N'oublie pas de lire l'aide du noyau qui te donnera des infos complémentaires quant au fonctionnement avec synaptics.

----------

## _Seth_

Si jamais tu as un touchpad ALPS comme sur mon Dell latitude E6510, jete un coup d'oeil sur ces liens:

https://bugzilla.kernel.org/show_bug.cgi?id=14660

https://bugs.gentoo.org/show_bug.cgi?id=318567

https://bugs.launchpad.net/ubuntu/+source/linux/+bug/550625

https://patchwork.kernel.org/patch/99823/

J'ai réussi à m'en sortir en prenant un patch pour le noyau disponible sur le bugtracker ubuntu (il me semble) et avec ce patch, mon touchpad marche et je peux utiliser le scrolling. Cependant, il n'est pas reconnu par synaptics et je n'ai pas accès à toute les fonctionnalités (scrolling horizontal, cliquer en tappant le touchpad, etc). 
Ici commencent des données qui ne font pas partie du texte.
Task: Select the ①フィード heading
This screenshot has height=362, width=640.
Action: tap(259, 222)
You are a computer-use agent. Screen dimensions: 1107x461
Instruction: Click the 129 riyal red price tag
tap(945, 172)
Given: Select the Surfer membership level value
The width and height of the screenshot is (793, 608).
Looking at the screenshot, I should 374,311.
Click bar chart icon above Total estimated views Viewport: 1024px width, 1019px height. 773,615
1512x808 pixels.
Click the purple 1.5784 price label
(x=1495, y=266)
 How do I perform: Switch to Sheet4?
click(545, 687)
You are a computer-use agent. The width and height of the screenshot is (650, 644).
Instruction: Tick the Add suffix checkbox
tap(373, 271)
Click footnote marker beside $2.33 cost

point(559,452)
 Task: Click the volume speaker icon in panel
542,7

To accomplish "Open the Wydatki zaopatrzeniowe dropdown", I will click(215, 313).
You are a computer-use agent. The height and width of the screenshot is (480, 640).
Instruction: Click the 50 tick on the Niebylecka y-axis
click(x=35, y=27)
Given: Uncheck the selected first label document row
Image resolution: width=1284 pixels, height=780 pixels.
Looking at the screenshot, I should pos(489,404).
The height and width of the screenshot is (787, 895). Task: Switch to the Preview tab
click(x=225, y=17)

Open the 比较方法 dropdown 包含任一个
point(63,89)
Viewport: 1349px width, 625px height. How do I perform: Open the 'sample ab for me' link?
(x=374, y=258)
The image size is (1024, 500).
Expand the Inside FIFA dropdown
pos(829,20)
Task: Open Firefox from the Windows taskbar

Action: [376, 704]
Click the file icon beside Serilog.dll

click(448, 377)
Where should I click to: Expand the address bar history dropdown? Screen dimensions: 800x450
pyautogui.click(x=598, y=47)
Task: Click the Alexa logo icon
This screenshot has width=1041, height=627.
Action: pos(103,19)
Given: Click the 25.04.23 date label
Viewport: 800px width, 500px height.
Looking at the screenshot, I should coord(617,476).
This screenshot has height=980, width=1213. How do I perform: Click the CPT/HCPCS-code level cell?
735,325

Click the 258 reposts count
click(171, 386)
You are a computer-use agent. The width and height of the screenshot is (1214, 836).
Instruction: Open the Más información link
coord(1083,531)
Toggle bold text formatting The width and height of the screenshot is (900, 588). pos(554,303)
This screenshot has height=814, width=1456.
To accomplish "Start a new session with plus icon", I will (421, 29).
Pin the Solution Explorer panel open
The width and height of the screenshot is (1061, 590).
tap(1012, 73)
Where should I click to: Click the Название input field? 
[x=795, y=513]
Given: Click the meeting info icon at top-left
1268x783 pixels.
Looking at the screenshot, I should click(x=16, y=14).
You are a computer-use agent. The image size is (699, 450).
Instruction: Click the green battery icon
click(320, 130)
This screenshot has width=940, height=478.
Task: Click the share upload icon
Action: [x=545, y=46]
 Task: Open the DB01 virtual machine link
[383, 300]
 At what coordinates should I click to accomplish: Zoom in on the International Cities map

J'ai eu ces problèmes en décembre dernier avec le noyau 2.6.36, et comme je ne m'y suis pas replongé depuis, les choses ont peut-être évolué.

----------

## barul

Je ne sais pas si c'est important, mais j'ai toutes les fonctionnalités de mon touchpad, taper avec 3 doigts pour un clic droit, le scrolling, le tap to click, etc… Le seul truc que je n'ai pas, c'est de pouvoir le désactiver via les boutons du laptop (Fn + F9)

----------